TASK DETAILS
Starting at the line that contains "Instruction: Click the", return every line through the end of the data exactly, without pictures.

Dataset entries:
◇ ◇ ◇

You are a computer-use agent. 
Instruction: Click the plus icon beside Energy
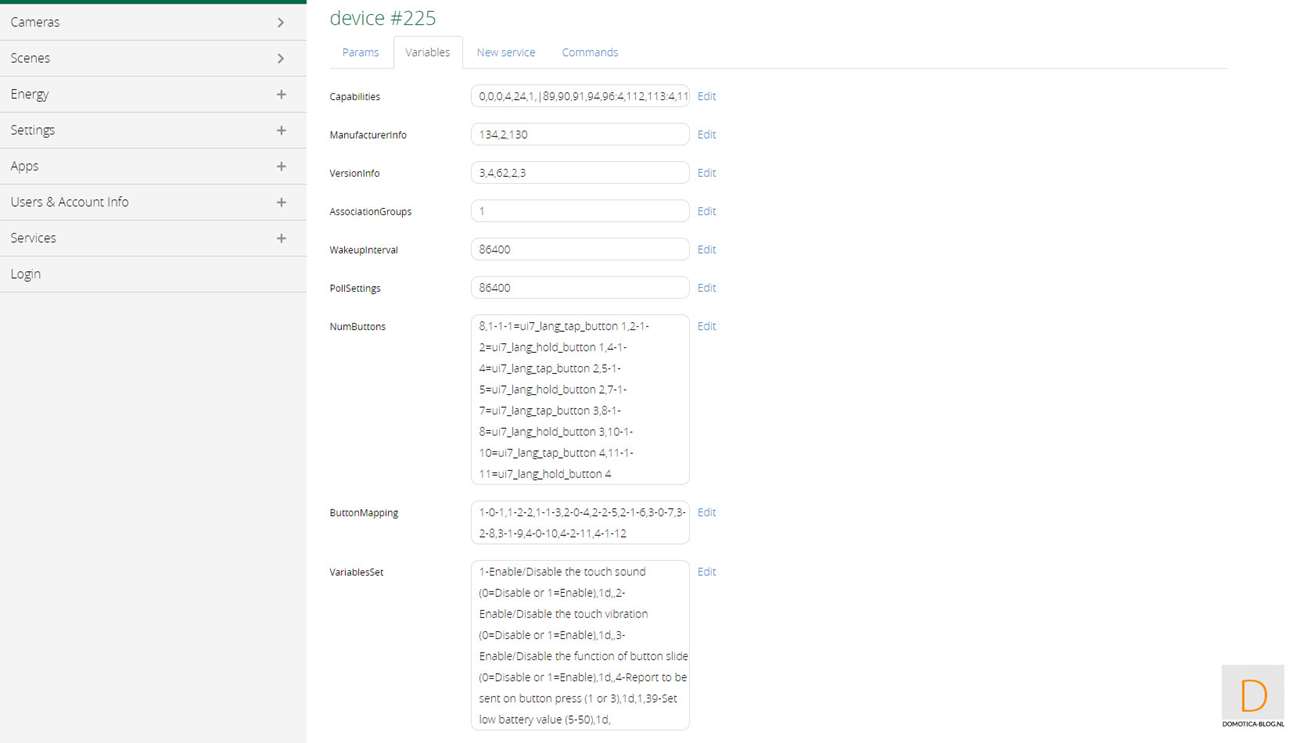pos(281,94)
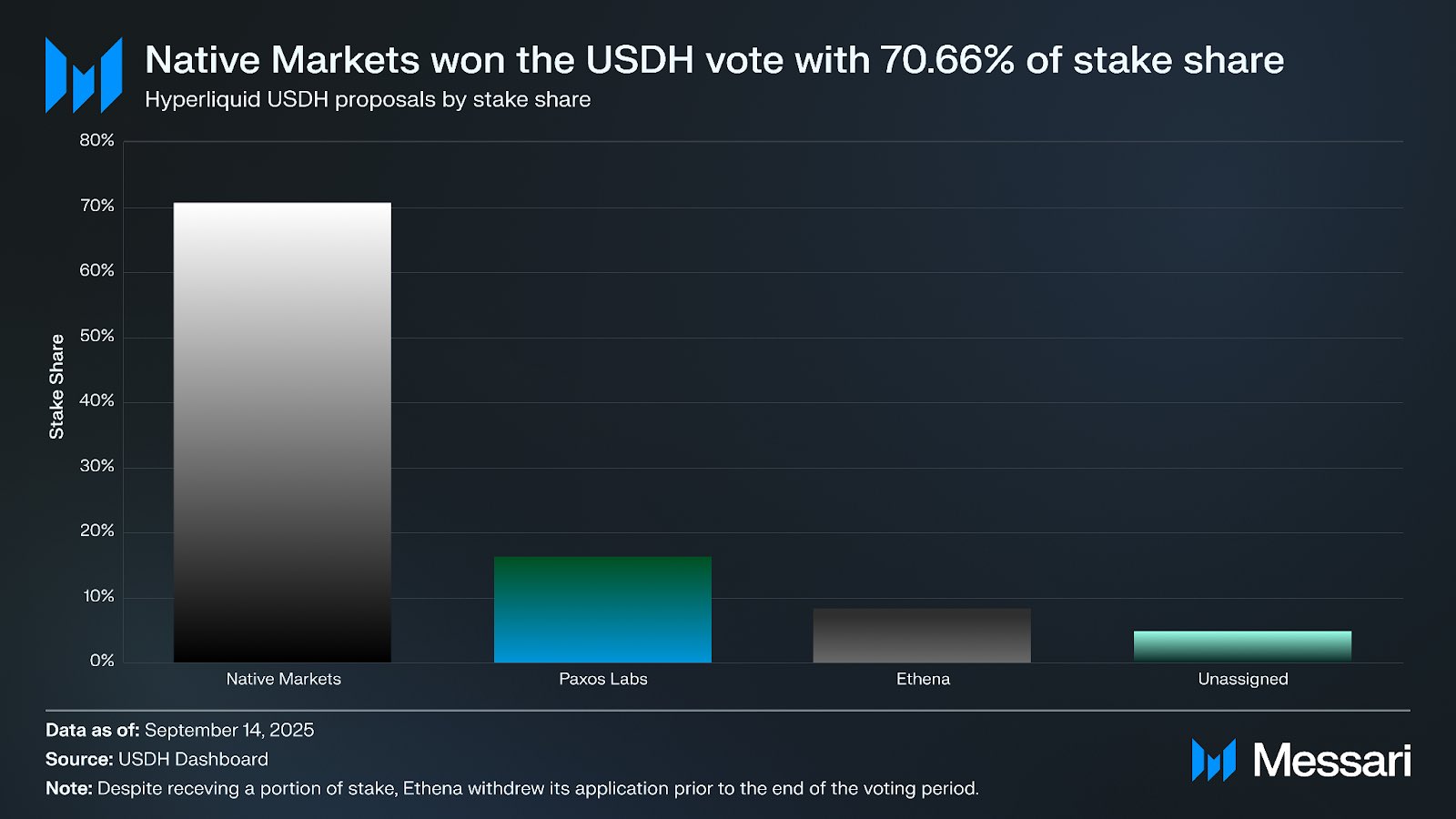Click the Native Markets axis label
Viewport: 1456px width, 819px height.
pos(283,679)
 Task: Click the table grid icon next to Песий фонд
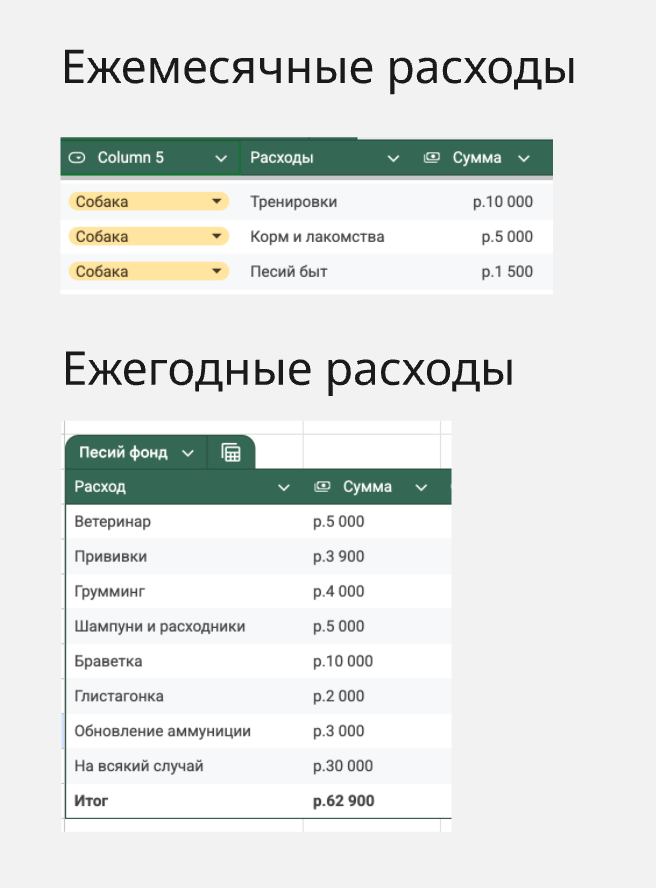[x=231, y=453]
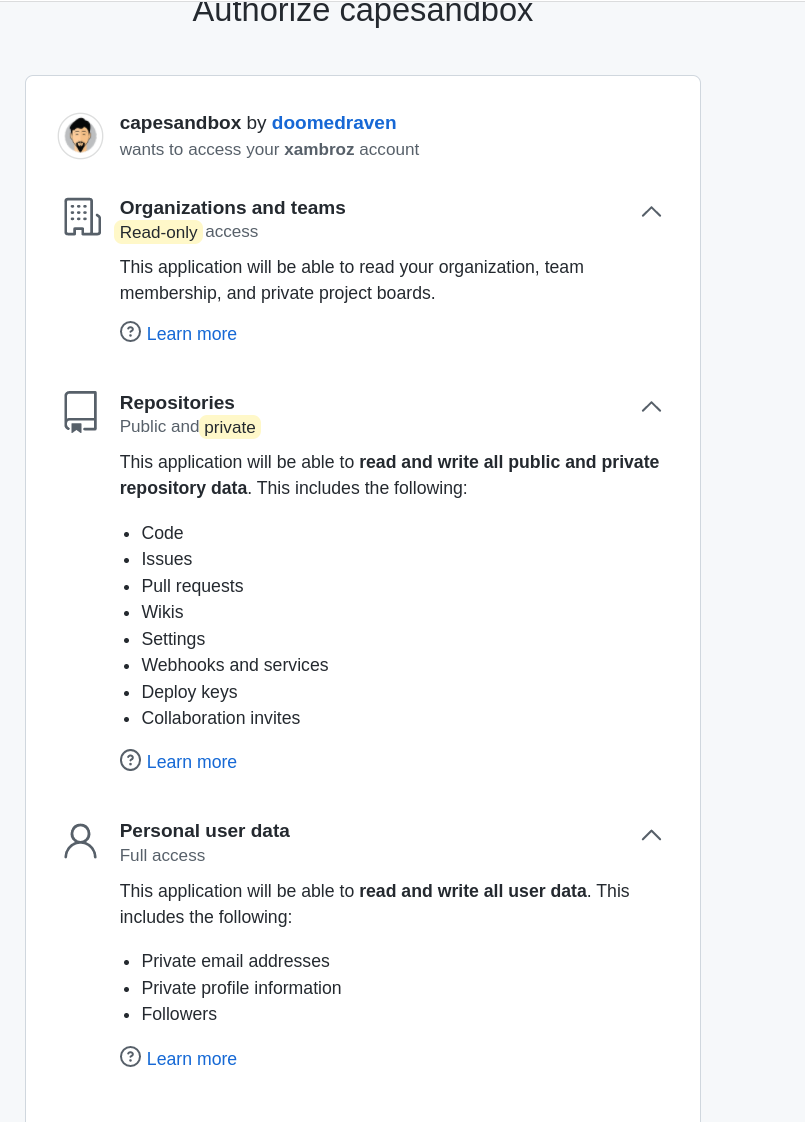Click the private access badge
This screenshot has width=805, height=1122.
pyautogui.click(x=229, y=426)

◇ ◇ ◇

OUTPUT OF THE TASK
Instruction: Click the plus icon beside Energy
pos(281,94)
Click the Native Markets axis label
Viewport: 1456px width, 819px height.
pos(283,679)
 Task: Click the table grid icon next to Песий фонд
[x=231, y=453]
Click the private access badge
This screenshot has width=805, height=1122.
pyautogui.click(x=229, y=426)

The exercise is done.